Joe Rice et les chercheurs de l’Idiap prévoient d’abord une utilisation de ce système par les policiers et les militaires, “notamment dans le champ des codes d’autorisation de véhicules, d’armes, de systèmes d’information ou encore de systèmes de combat”, selon Intelligence Online.
Mais à terme, il pourrait s’agir surtout d’un moyen d’identification pour le grand public, avant tout pour sécuriser tout paiement en ligne. Cette technologie pourrait s’intégrer dans n’importe quel “wearable” – montres intelligentes, bracelets connectés, mais aussi montres mécaniques intelligentes – porté au poignet.
Selon Matthias Vanoni, le taux de reconnaissance par le réseaux des veines atteint 99,5%. “C’est un taux que nous souhaitons augmenter en ajoutant des informations autres que le seul chemin des veines”, promet-il. Difficile de garantir que la reconnaissance par les veines constitue vraiment un système inviolable, mais selon les inventeurs de la Biowatch, le schéma veineux d’un individu est “quasiment impossible à reproduire”. Notez le “quasiment”.
Les veines de la paume de la main déjà exploitées par Fujitsu
Entre 2005 et 2013, Fujitsu a conçu un système d’identification biométrique utilisant les veines de la paume de la main pour générer une clé de chiffrement 2 048 bits. Comme la Biowatch, il s’agit de scanner le réseau veineux – palmaire, cette fois -, à partir d’un capteur optique qui “photographie” les veines à l’aide de rayons infrarouges.
Le “lecteur”, au dessus duquel l’utilisateur place la paume de sa main, compare le réseau veineux repéré avec des réseaux enregistrés en amont, afin d’identifier la personne. Comme l’expliquait en 2005, Thomas Bengs, directeur produit « Palm Vein » chez Fujitsu Europe Limited, au site ZDNet.fr, “le réseau veineux palmaire est propre à chaque individu, même dans le cas de vrais jumeaux (dits homozygotes). Il ne peut être reconnu que du vivant de l’individu, lorsque les globules rouges circulent dans les veines”.

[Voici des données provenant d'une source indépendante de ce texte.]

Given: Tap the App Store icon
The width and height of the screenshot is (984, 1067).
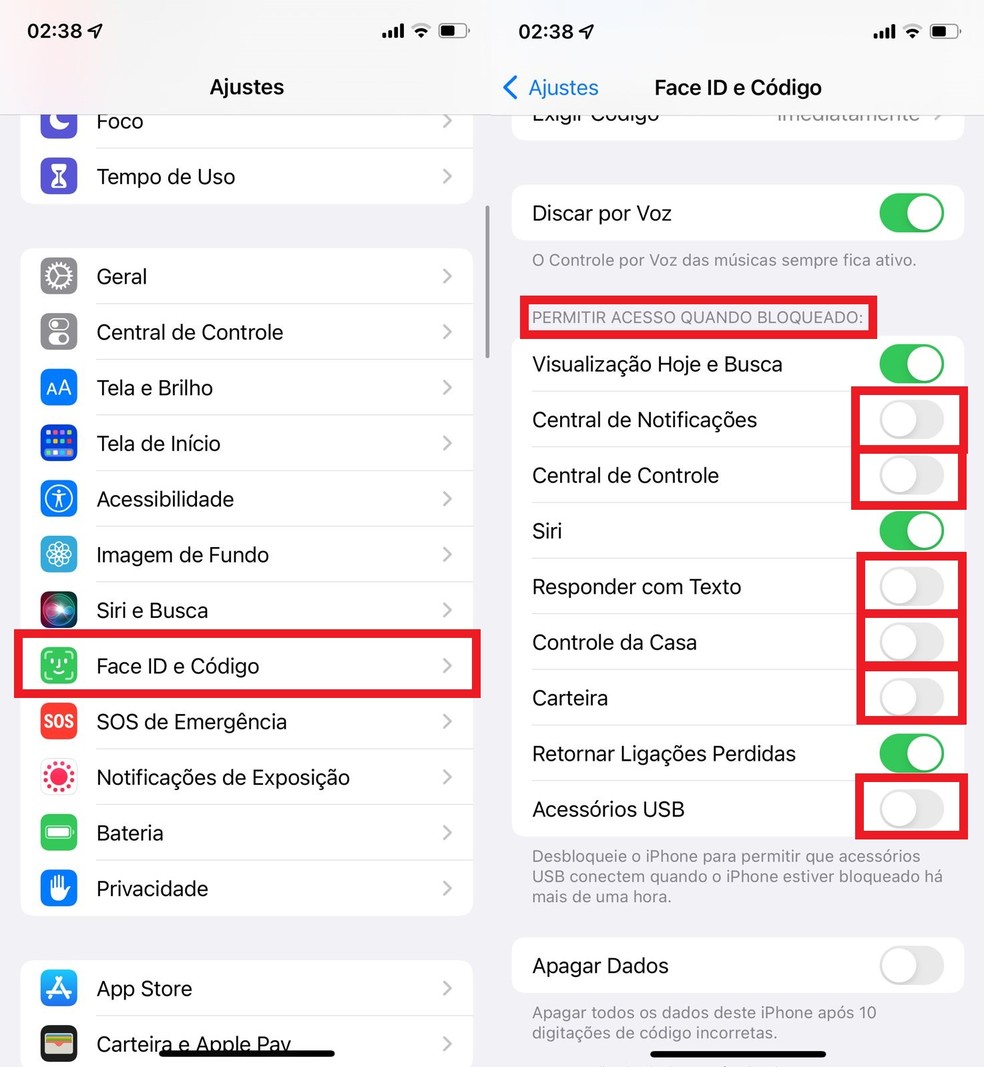Looking at the screenshot, I should [59, 988].

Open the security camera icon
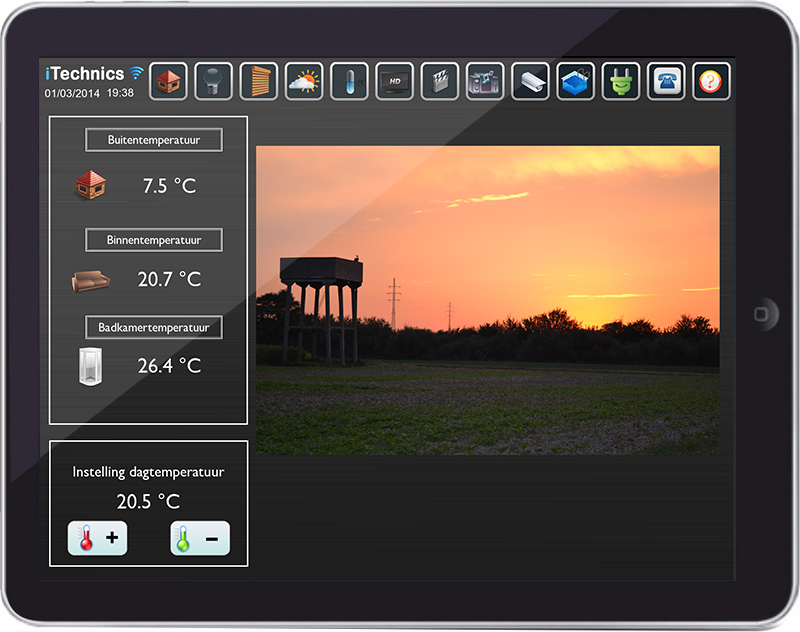(x=530, y=81)
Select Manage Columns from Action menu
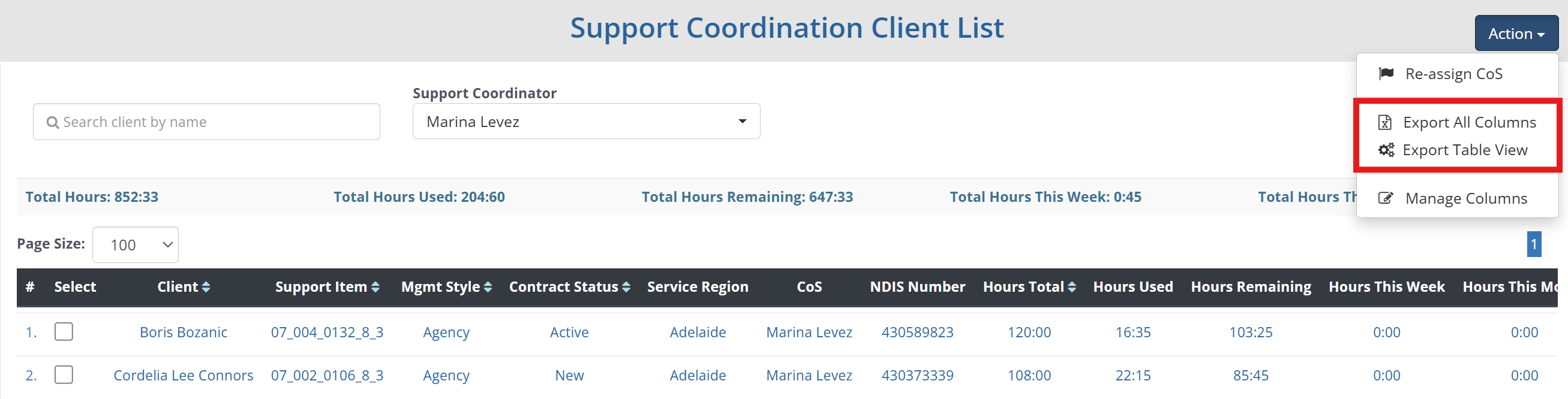Image resolution: width=1568 pixels, height=399 pixels. [x=1466, y=198]
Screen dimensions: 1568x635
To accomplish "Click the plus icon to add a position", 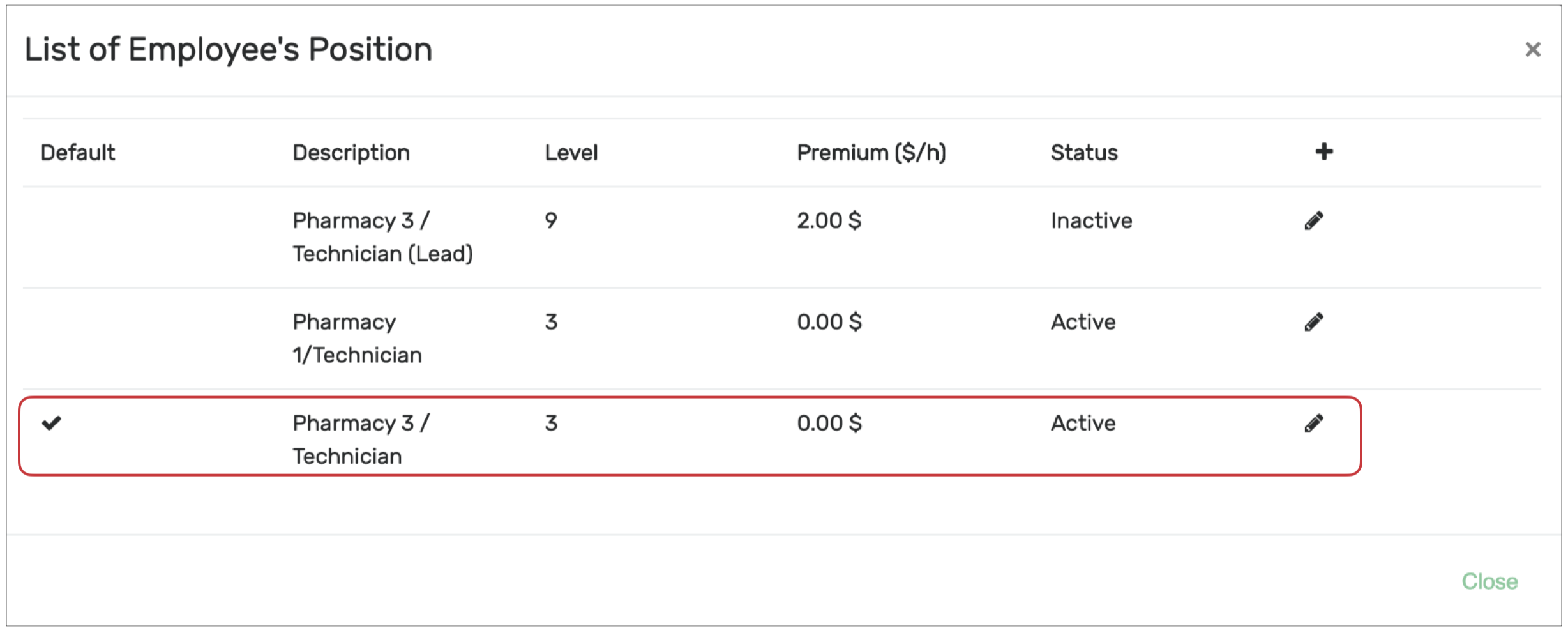I will pos(1323,152).
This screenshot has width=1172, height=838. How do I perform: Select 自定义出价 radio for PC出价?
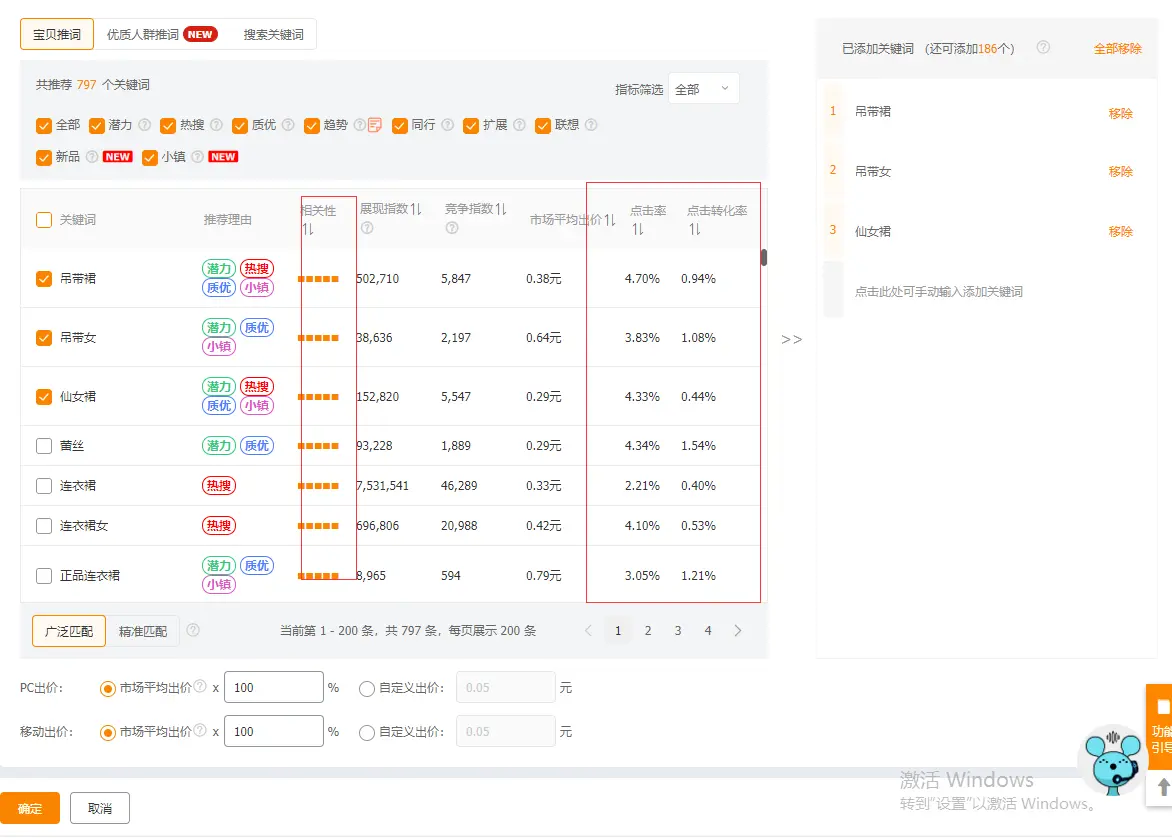(366, 688)
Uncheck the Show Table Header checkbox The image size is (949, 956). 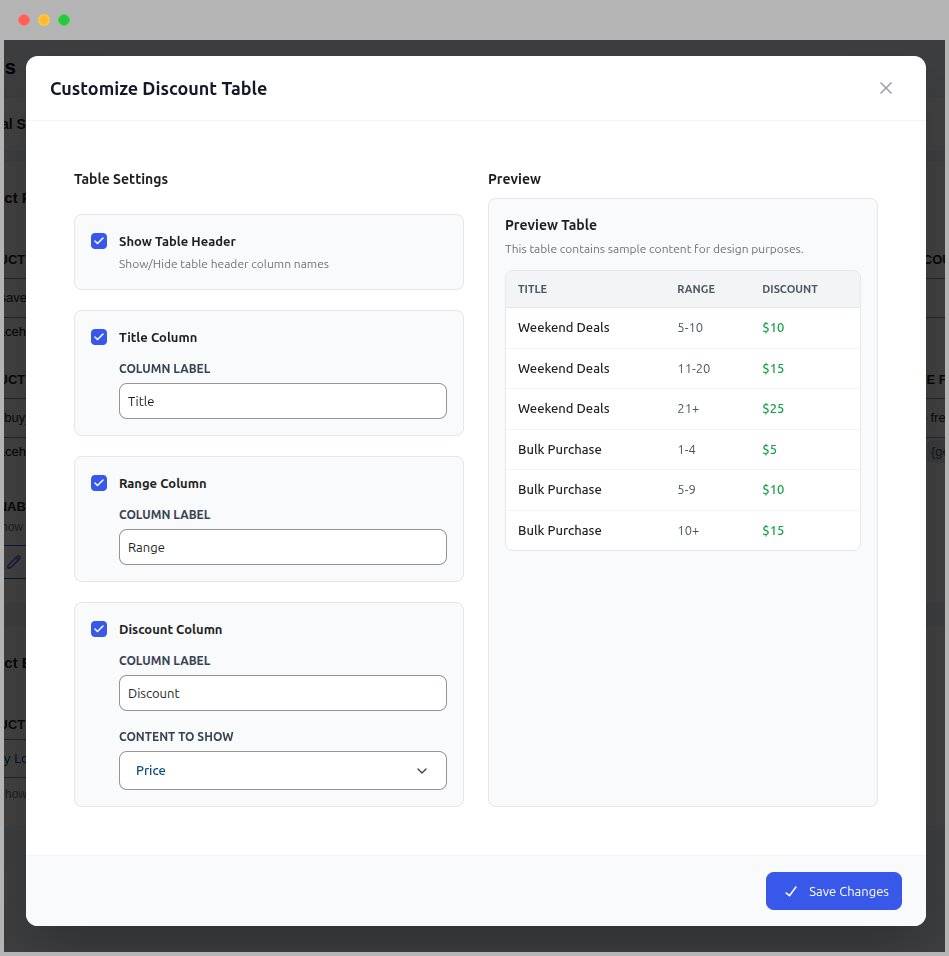99,241
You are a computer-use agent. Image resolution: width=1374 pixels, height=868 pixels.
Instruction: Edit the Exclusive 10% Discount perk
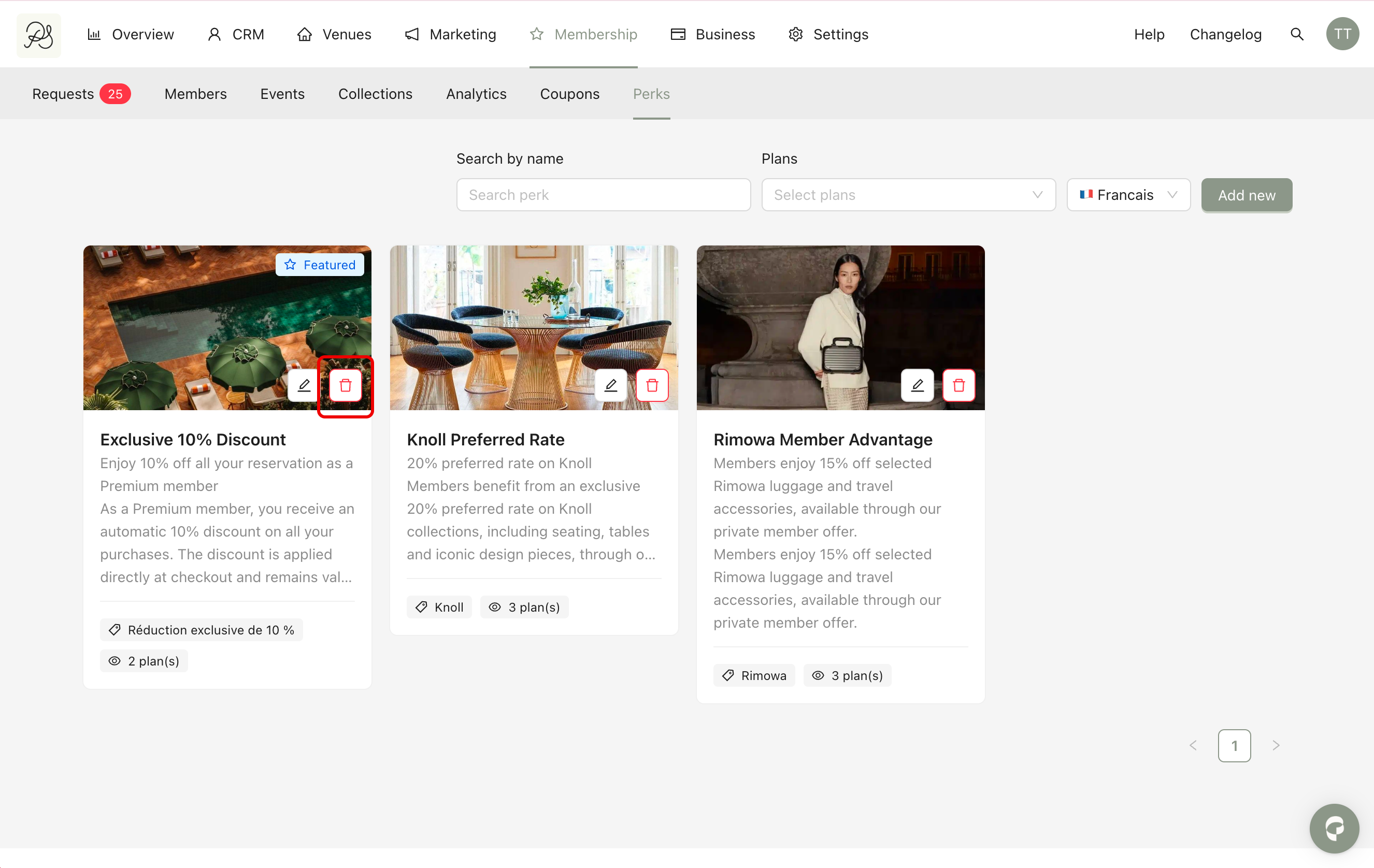point(304,385)
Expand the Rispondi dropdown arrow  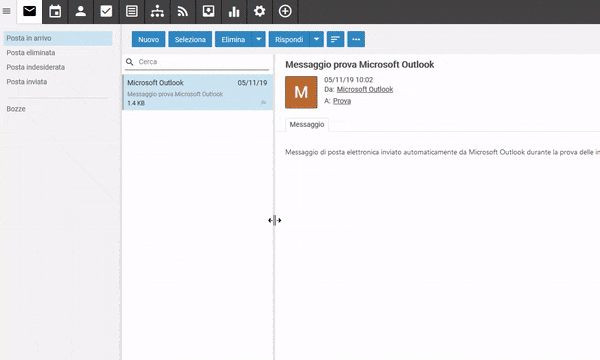(316, 39)
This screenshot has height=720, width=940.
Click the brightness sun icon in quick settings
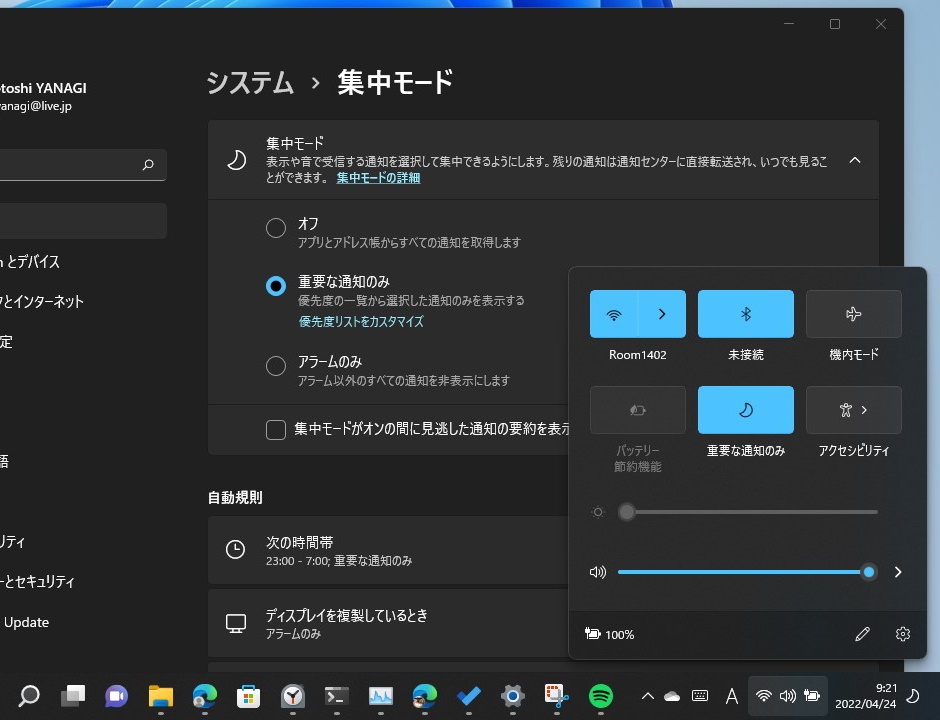pos(597,511)
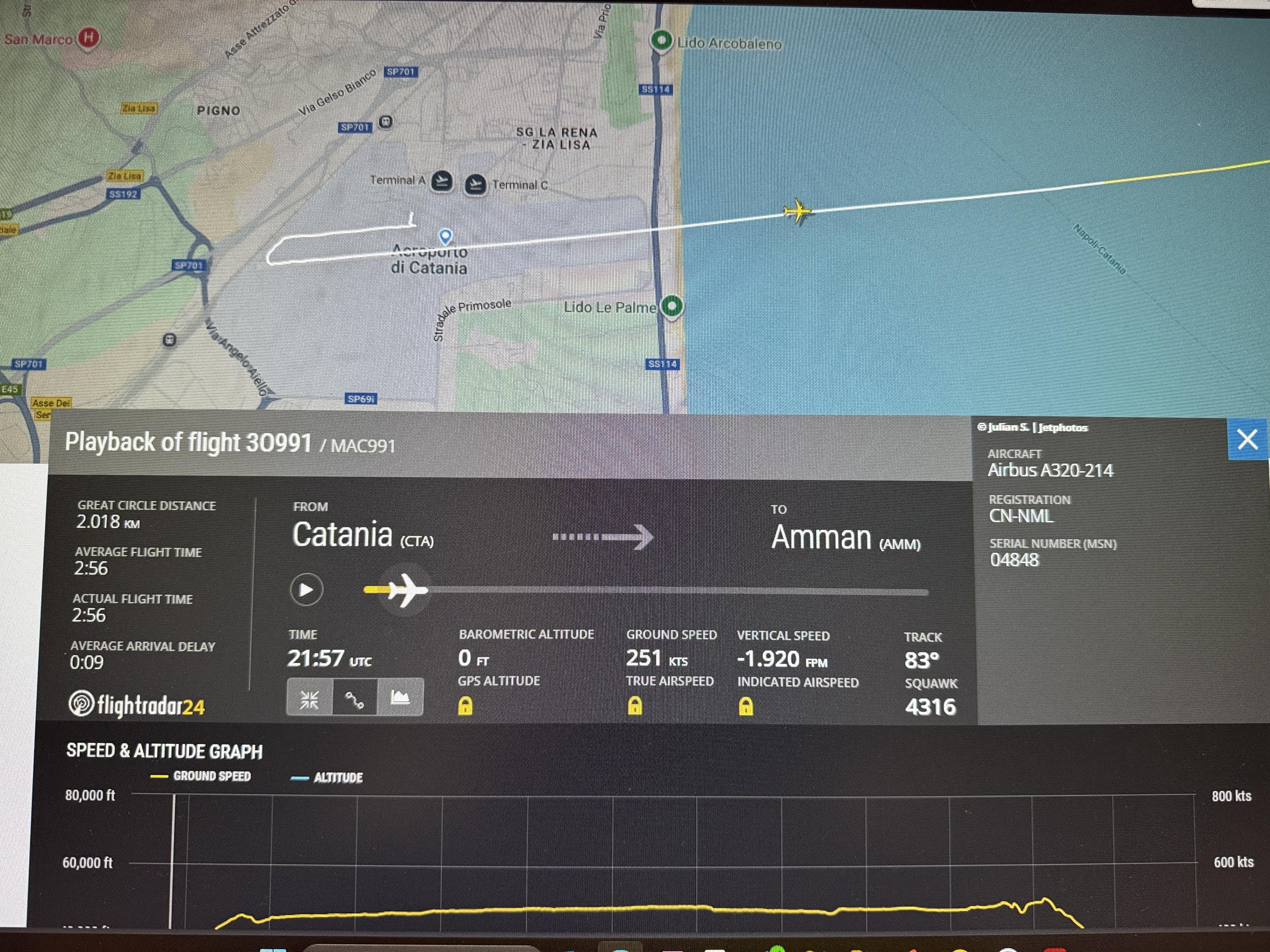Viewport: 1270px width, 952px height.
Task: Click the true airspeed lock icon
Action: point(634,705)
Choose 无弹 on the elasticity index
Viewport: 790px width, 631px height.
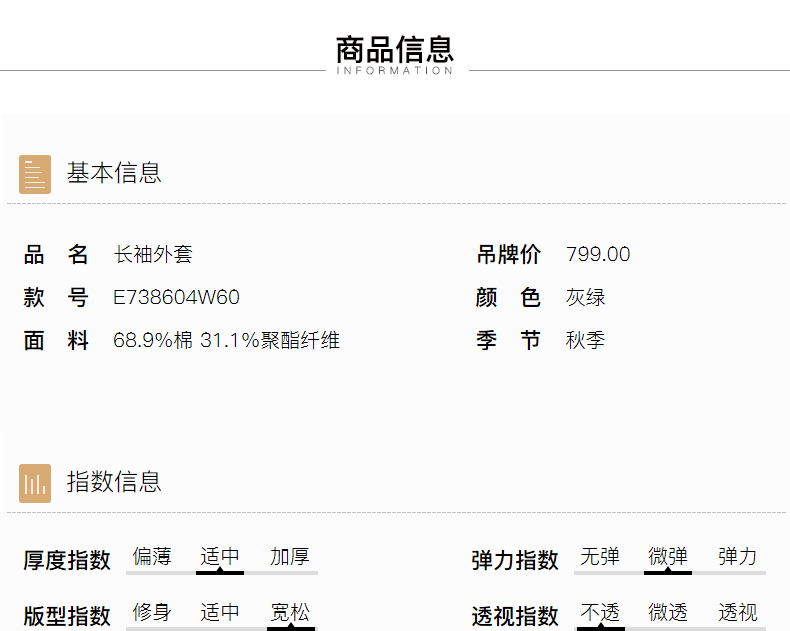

Ce système, baptisé “Palm Secure”, et qui permet d’éviter un contact avec la peau, est utilisé sur de nombreux distributeurs de billets au Japon. Mais il n’a pas encore eu le succès escompté en Europe – sauf chez certaines banques, comme le groupe bancaire UniCredit -, où l’identification par empreintes digitales tient le haut du pavé.
Pour les concepteurs de la Biowatch, en revanche, l’utilisation d’un capteur placé sous le poignet pourrait être un moyen de toucher, facilement et largement, les entreprises et le grand public, friand de “smartwatchs” et de bracelets connectés. Reste à voir s’il s’agit bel et bien d’un système inviolable.